Männer sind im Schnitt neun Stunden mehr pro Woche als Frauen erwerbstätig. Während aber Frauen mehr arbeiten wollen, möchten Männer weniger erwerbstätig sein. Besonders Müttern fällt es schwer, ihre Arbeitszeitwünsche durchzusetzen.

Verfügbarkeit von Betreuungsmöglichkeiten ist ein zentraler Hebel

Die Corona-Pandemie verschärft die Situation – erste Untersuchungen zeigen, dass sich die Kita- und Schulschließungen negativ auf die Arbeitszeitwünsche von Müttern auswirken. Ohne funktionierende Kinderbetreuung ziehen sie sich weiter aus der Erwerbsarbeit zurück. „Die Pandemie verdeutlicht: Gute Kitas und ein gutes Ganztagsangebot in den Schulen sind zentral, damit Mütter ihre Arbeitszeitwünsche umsetzen können”, sagt Dräger.

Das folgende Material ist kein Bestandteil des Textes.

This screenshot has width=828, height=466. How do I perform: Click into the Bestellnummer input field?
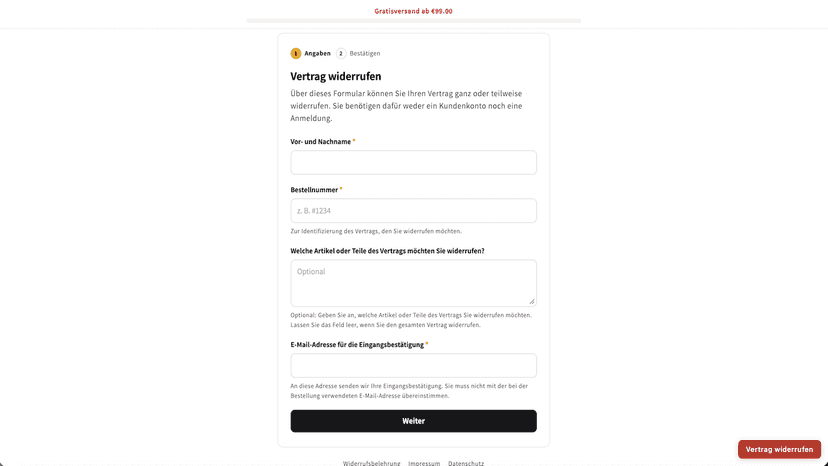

Darüber hinaus müssten Fehlanreize im Steuer-, Abgaben- und Transfersystem abgebaut werden, weil sie die Mehrarbeit für Frauen und Mütter häufig unattraktiv machen. Die Kombination aus Ehegattensplitting und Minijobs führt beispielsweise dazu, dass es sich für ZweitverdienerInnen häufig nicht lohnt, eine substanzielle Beschäftigung aufzunehmen. Die Verwirklichung von Arbeitszeitwünschen von Männern und Frauen ist aber eine wesentliche Voraussetzung für eine gleichere Aufteilung der Erwerbs- und Fürsorgearbeit. 

Hintergrund und Download

Die Studie „Zwischen Wunsch und Wirklichkeit. Unter- und Überbeschäftigung auf dem deutschen Arbeitsmarkt“ wurde von Maximilian Blömer, Johanna Garnitz, Laura Gärtner, Andreas Peichl und Helene Strandt vom ifo Institut im Auftrag der Bertelsmann Stiftung erstellt. Um die Entwicklung der tatsächlichen und gewünschten Arbeitszeiten differenziert nach Geschlecht, Beschäftigungstyp und Alterskohorte von 1985 bis einschließlich 2017 nachzuzeichnen, nutzten sie das Sozio-oekonomische Panel (SOEP) sowie das Panel Arbeitsmarkt und Soziale Sicherung (PASS). Dabei beziehen sich die Werte vor der Wiedervereinigung nur auf Westdeutschland. Beide Datensätze ermöglichen neben der deskriptiven Beschreibung der Arbeitszeitdiskrepanzen auch die Beantwortung der Frage, welche Faktoren eine Arbeitszeitdiskrepanz vergrößern oder verringern.